Un de mes livres a été traduit en anglais… par moi-même. Après un premier jet, j’avais demandé à mes deux enfants (qui ont pour langue paternelle l’anglais et qui sont tous deux traducteurs‑interprètes) de me réviser. Chacun a travaillé de son côté, ce qui a évidemment donné des résultats très différents. J’ai gardé les meilleurs passages des trois et c’est cet amalgame qui a été retenu pour publication, avec quelques retouches de l’éditeur. Un exercice à plusieurs mains que j’ai trouvé fort instructif et que j’aimerais bien répéter !

 

Êtes-vous sensible à la critique que l’on fait de vos écrits ?

C’est sûr que la critique m’effraie un peu. Par contre, en général, je trouve les analyses de mes livres intéressantes, surtout quand elles me révèlent des choses auxquelles je n’avais pas pensé en écrivant. J’essaie d’en faire quelque chose d’utile pour moi.

 

Quelle place la lecture occupait-elle chez vos parents ?

Pour mes parents, la lecture était très importante, c’est une chance que j’ai eue. Ma mère nous amenait régulièrement à la bibliothèque municipale. Mon père obligeait ma sœur et mes frères à lire un minimum de 15 minutes par jour. Moi, c’est plutôt un maximum qu’on devait m’imposer.

 

Vous écrivez à la main ou avec un ordinateur ?

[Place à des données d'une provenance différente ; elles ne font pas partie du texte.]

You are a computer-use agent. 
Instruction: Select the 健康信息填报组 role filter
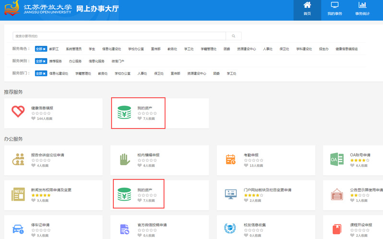(x=346, y=49)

J’écris toujours à l’ordinateur. Je corrige et remanie constamment mes textes. Sans ordinateur, je serais aux prises avec des brouillons illisibles. (Par contre, j’aurais peut‑être conservé ma belle écriture d’antan.)

 

Avez-vous (eu) un engagement féministe ?

La question de l’égalité des femmes est primordiale pour moi, elle est intimement liée au progrès social. J’ai beaucoup lu sur la question et même collaboré à la première revue féministe au Québec. Mais bien d’autres causes sociales m’interpellent, surtout quand il s’agit d’enfants. Est‑ce que mes albums et romans en portent des traces ? Je pense que oui, au moins en filigrane.